SHORT TASK 1 – Write out the passage of the weight-loss blog post between "so i have heard" and "is a gain!!!!!", inclusive.

* START EXTRACTED TEXT *

I have lost 2.2 lbs since my official weigh in on the 7th -- not something that excites me, but not something to be ashamed of at all. My mom joined with me and i dont think either of us is showing truly GREAT progress but I am losing weight. My mom says that every pound is another lost and I dont have to carry around -- but the one year anniversary of my joining weight watchers is coming up soon -- and I wanted to have more weight loss darn it!

Oh well... I am my own worst enemy in this weight loss journey and being hard on my successes are NOT the way to continue my passage through losing fat.

(to be continued...)

the first official WW weigh in after joining

so i have heard that I am competitive... riiight! wink wink

So... i join weight watchers two weeks ago, but I attend the first meeting without joining to test it out. THEN i go back the next week and join, and when they put me in the system i had lost 3.8 lbs from the week prior... BUT i couldnt be logged until i officially joined so it didnt "count" for their records. NOW who really cares b/c I lost the weight and that is what matters.. BUT....

i go back the next week to do my official after week one weigh in and i have gained .2 lbs. NOW... i know that .2 lbs is the weight of a toilet trip or a large muffin, BUT its super frustrating that I join meetings and my first official weigh in is a gain!!!!!

oh well... i am really truly logging things now, i think the meetings really help me hold myself accountable now. cheating only messes with me, no one else gets hurt or helped by not being honest about what i have eaten. SOO... i am going to start being honest, even when I break plan -- and start counting those extra weekly points as real and not just my pretend i dont have to count buffer.

* END EXTRACTED TEXT *
* START SUPPLIED MATERIAL *

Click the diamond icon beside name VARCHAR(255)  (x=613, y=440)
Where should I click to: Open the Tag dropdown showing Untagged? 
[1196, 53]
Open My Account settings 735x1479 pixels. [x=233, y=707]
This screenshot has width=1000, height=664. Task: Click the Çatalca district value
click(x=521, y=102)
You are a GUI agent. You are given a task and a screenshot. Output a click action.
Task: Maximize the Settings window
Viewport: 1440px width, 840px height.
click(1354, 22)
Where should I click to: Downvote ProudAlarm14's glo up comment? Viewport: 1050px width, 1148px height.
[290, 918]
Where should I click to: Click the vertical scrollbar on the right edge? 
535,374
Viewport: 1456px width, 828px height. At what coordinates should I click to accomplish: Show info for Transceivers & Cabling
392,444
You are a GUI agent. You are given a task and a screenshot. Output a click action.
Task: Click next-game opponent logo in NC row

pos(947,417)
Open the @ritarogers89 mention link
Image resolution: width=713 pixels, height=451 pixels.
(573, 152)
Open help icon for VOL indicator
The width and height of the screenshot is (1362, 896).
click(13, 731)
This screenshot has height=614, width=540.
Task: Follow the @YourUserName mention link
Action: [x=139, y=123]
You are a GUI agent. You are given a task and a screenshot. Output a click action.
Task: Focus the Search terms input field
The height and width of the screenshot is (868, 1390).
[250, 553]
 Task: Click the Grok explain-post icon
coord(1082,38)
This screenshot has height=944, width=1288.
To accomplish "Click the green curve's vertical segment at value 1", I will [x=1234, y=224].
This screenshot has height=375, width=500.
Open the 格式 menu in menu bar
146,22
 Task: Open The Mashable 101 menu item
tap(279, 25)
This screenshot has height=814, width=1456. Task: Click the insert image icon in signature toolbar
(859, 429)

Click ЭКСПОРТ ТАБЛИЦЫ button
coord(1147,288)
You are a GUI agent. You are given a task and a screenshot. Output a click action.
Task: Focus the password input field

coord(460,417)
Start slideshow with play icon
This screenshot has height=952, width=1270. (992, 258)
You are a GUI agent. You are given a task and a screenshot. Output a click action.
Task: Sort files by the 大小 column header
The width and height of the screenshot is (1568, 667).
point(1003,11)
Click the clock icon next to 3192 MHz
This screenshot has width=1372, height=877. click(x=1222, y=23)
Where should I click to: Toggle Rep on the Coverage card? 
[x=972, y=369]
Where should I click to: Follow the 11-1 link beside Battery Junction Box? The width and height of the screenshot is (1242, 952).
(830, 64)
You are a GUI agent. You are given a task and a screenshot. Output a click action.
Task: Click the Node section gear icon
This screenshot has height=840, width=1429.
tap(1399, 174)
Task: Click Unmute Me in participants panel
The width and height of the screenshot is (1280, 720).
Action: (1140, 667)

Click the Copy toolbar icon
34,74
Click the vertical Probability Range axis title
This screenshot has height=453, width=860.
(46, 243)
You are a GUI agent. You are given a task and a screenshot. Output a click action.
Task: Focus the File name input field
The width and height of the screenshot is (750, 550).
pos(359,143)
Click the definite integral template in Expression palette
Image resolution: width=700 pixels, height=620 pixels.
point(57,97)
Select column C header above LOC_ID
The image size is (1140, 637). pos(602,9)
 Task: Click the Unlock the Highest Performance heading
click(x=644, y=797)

* END SUPPLIED MATERIAL *

SHORT TASK 2 – Lay out the lines of the records from the one holding "Task: Click the Unlock" through the end of the records as a numbered list, leaving out blank lines.

REPLY 1 –
so i have heard that I am competitive... riiight! wink wink

So... i join weight watchers two weeks ago, but I attend the first meeting without joining to test it out. THEN i go back the next week and join, and when they put me in the system i had lost 3.8 lbs from the week prior... BUT i couldnt be logged until i officially joined so it didnt "count" for their records. NOW who really cares b/c I lost the weight and that is what matters.. BUT....

i go back the next week to do my official after week one weigh in and i have gained .2 lbs. NOW... i know that .2 lbs is the weight of a toilet trip or a large muffin, BUT its super frustrating that I join meetings and my first official weigh in is a gain!!!!!

REPLY 2 –
1.  Task: Click the Unlock the Highest Performance heading
2. click(x=644, y=797)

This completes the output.